## Задания для выполнения
1/ Замените «исследователи» на «учёные» во фрагменте статьи о стереотипе «Widow» и приведите его, начиная со слов «Под гендерным стереотипом» и заканчивая словами «зарубежные исследователи [2-8].».
2/ Какова цель статьи о гендерном стереотипе «Widow»?

## Фрагмент документа
··········

К.филол.наук Ракитянская Е.В.
Хакасский государственный университет им.
Н.Ф. Катанова, Россия
Дискурсивные характеристики гендерного
стереотипа “Widow”
в произведениях В. Шекспира.
Целью данной статьи
является лингвистическая реконструкция гендерного стереотипа “Widow” западноевропейского общества в эпоху Возрождения.
Под гендерным стереотипом в лингвистике понимают «культурно и социально
обусловленные мнения и пресуппозиции о качествах, атрибутах и нормах поведения
обоих полов и их отражение в языке» [1, с. 98]. Материалом исследования
являются драматических произведения В. Шекспира, так как на точность отражения
Шекспиром реальной повседневной жизни своего времени указывают многочисленные
отечественные и зарубежные исследователи [2-8].

··········

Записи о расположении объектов
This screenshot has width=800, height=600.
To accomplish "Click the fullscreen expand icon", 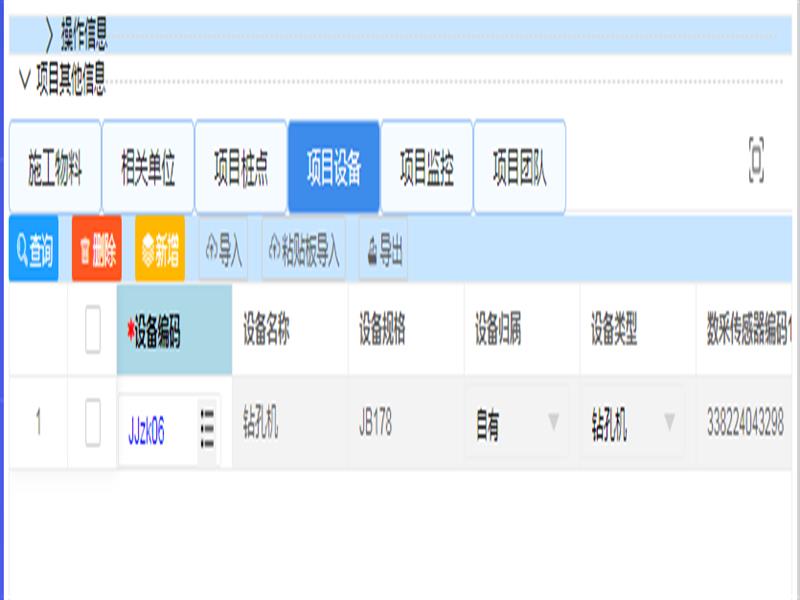I will coord(756,160).
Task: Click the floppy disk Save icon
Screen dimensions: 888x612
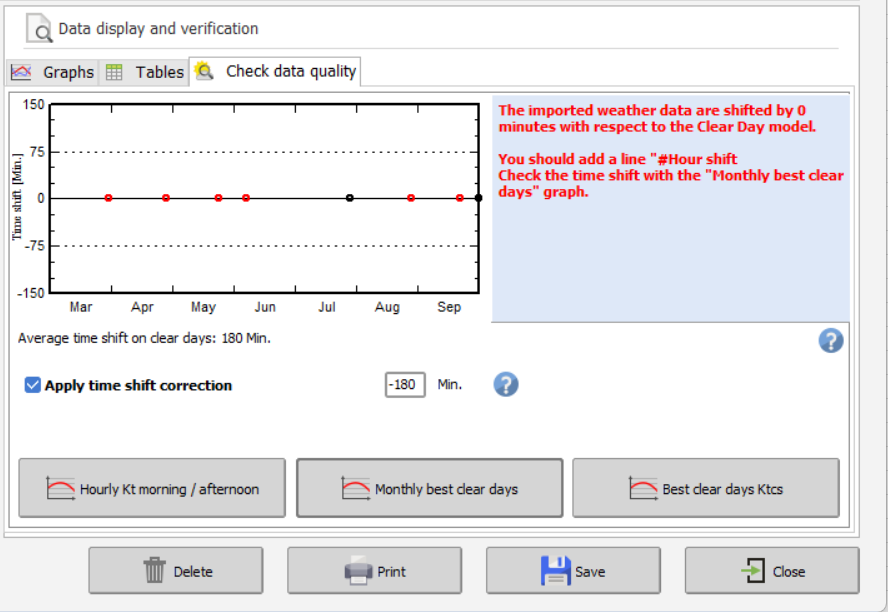Action: (555, 571)
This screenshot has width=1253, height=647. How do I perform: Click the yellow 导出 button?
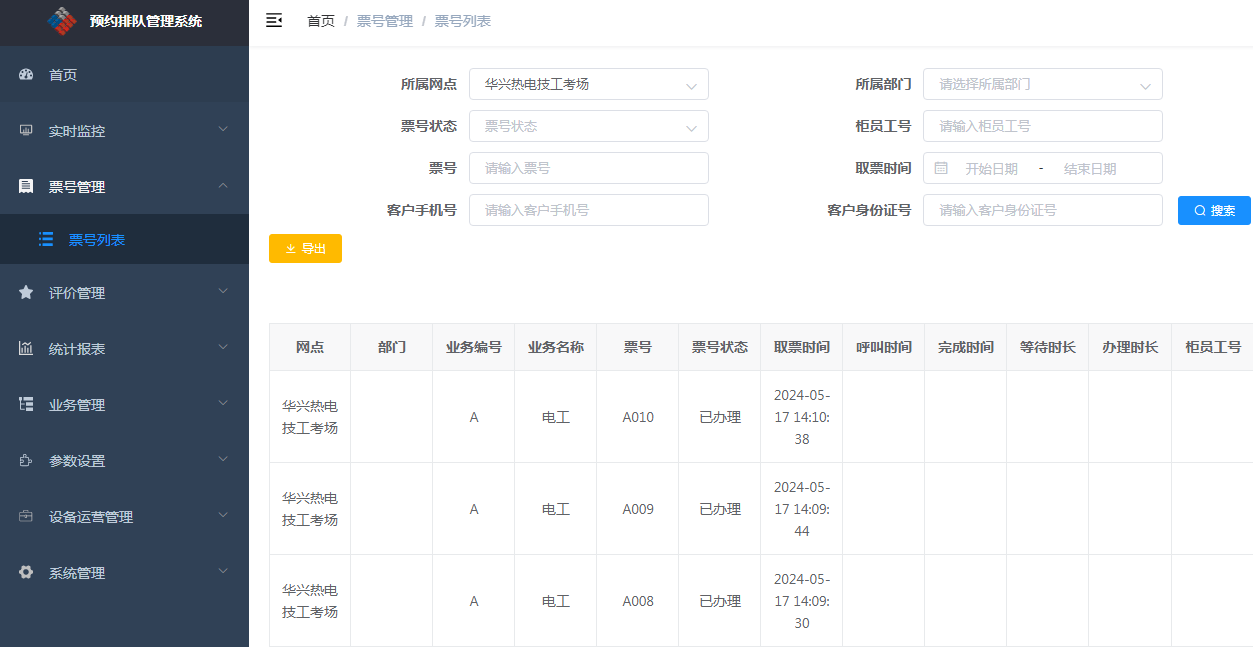coord(305,249)
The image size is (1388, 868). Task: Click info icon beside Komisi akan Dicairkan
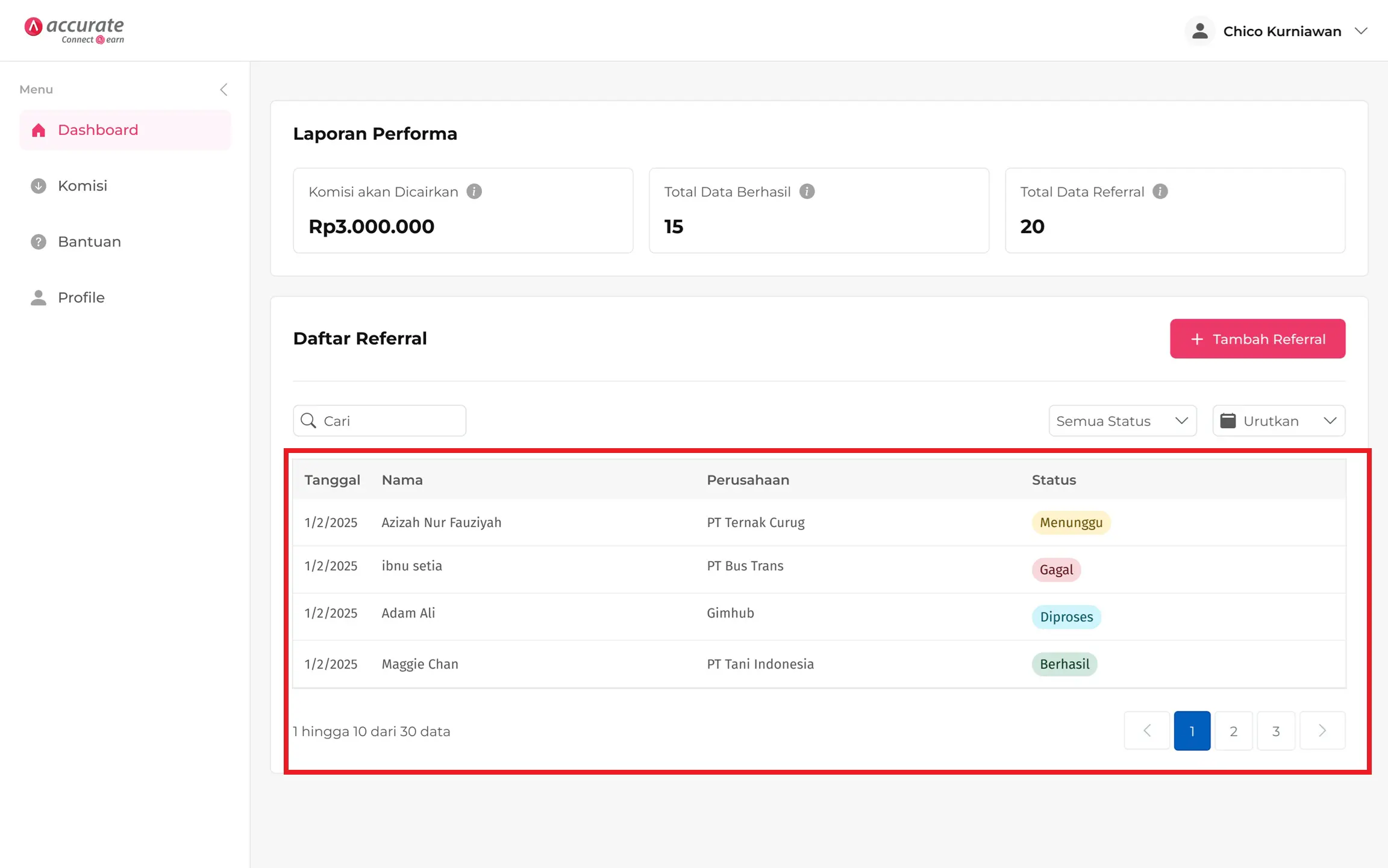tap(474, 192)
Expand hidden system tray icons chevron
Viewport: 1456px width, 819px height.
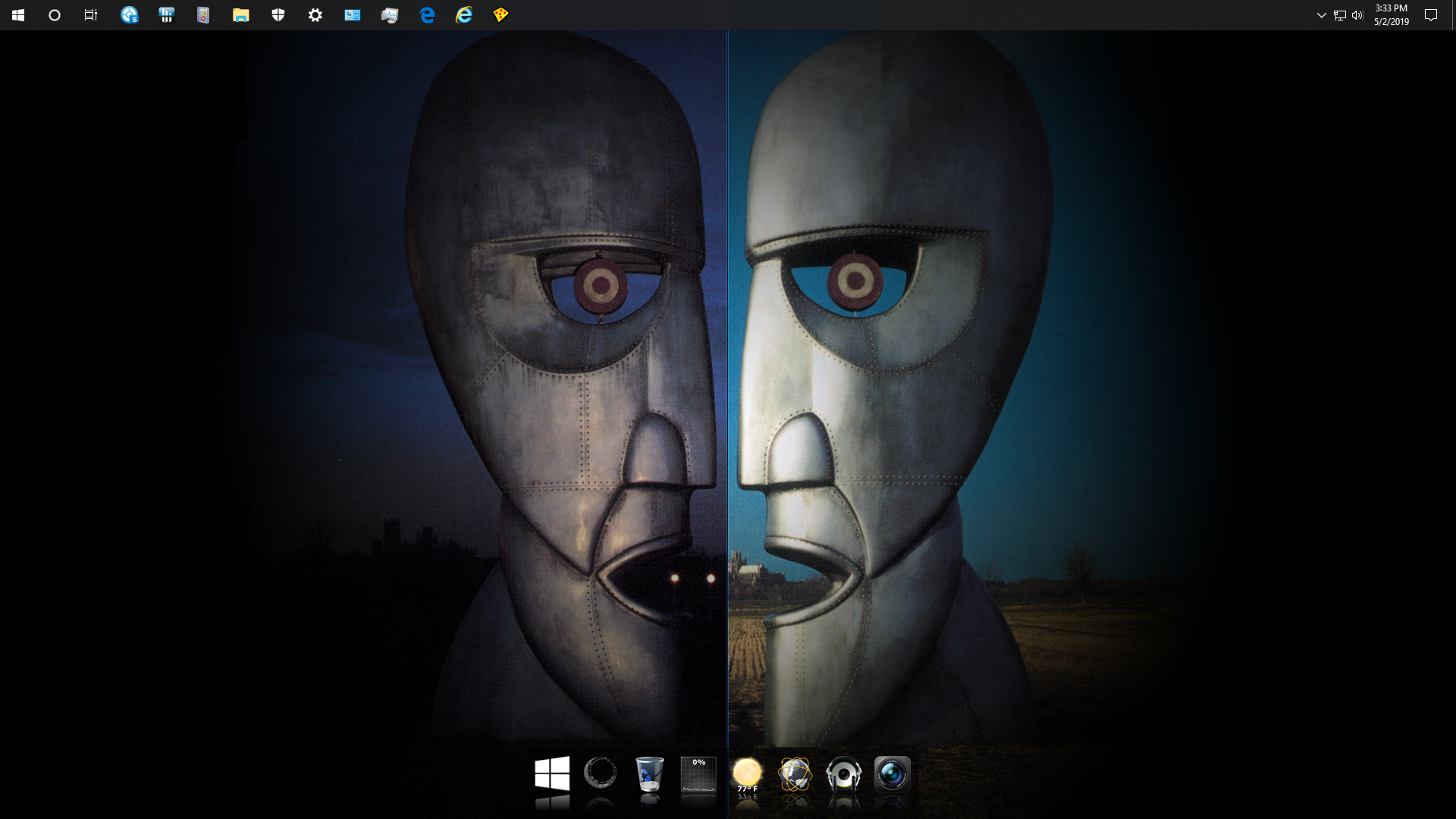[1321, 15]
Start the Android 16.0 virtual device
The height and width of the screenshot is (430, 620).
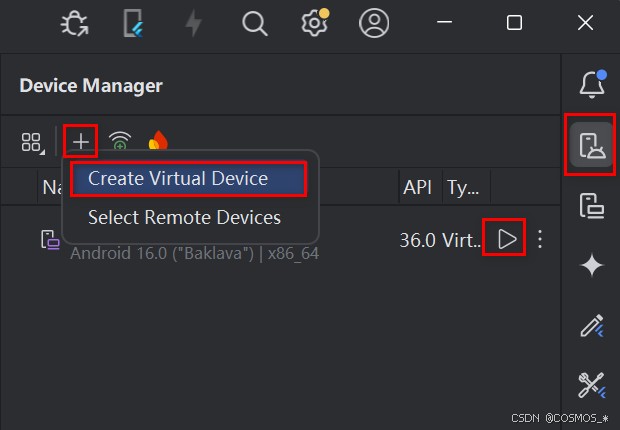pyautogui.click(x=506, y=239)
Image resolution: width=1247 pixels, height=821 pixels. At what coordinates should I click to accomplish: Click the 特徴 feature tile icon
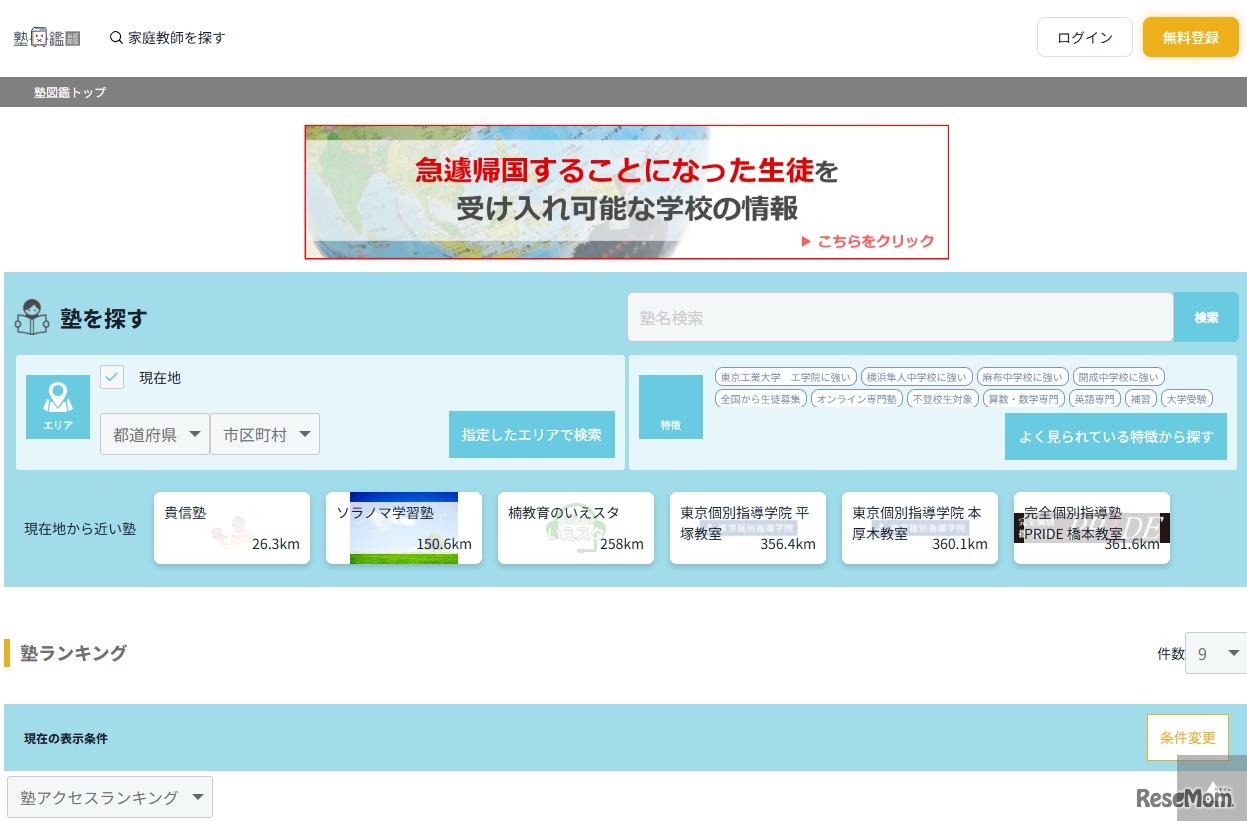670,407
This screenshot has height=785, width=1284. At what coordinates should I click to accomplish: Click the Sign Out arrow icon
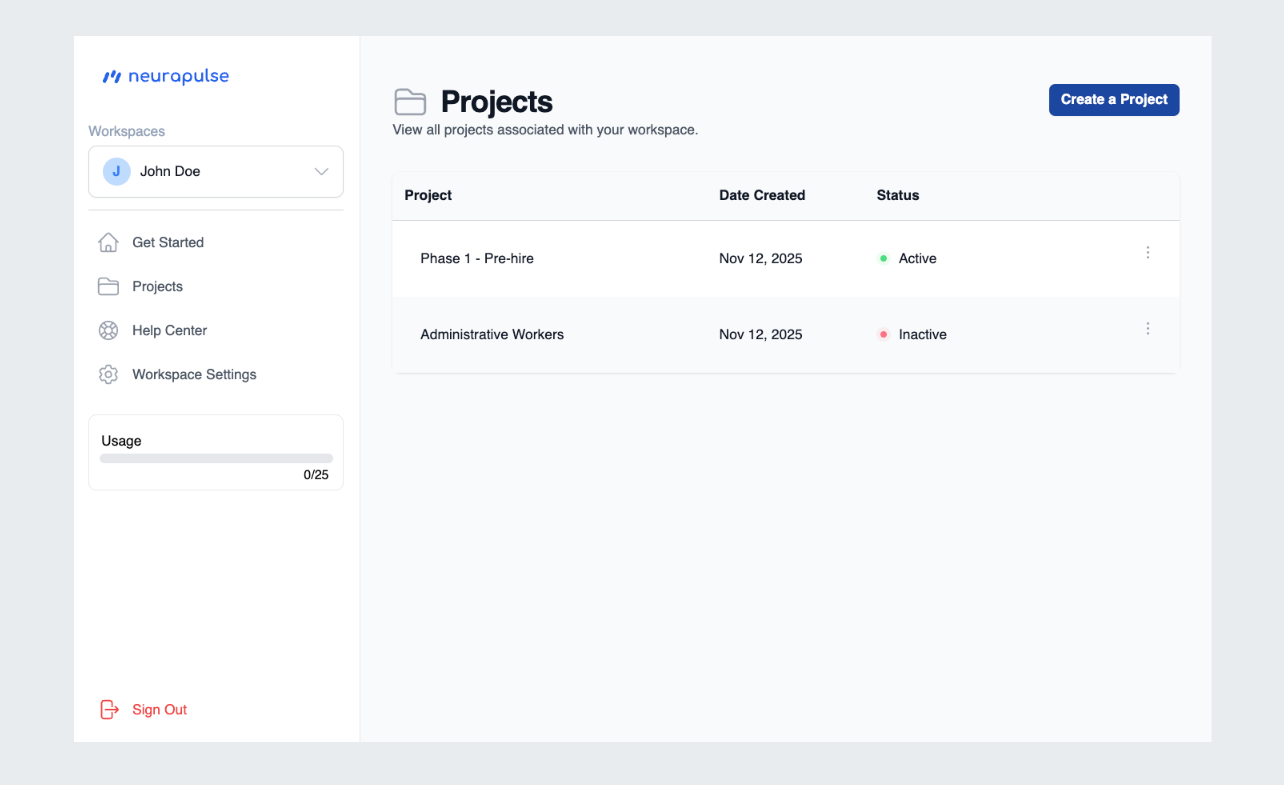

··········

## Ответы
1/
Под гендерным стереотипом в лингвистике понимают «культурно и социально
обусловленные мнения и пресуппозиции о качествах, атрибутах и нормах поведения
обоих полов и их отражение в языке» [1, с. 98]. Материалом исследования
являются драматических произведения В. Шекспира, так как на точность отражения
Шекспиром реальной повседневной жизни своего времени указывают многочисленные
отечественные и зарубежные учёные [2-8].

2/ Лингвистическая реконструкция гендерного стереотипа «Widow» западноевропейского общества в эпоху Возрождения.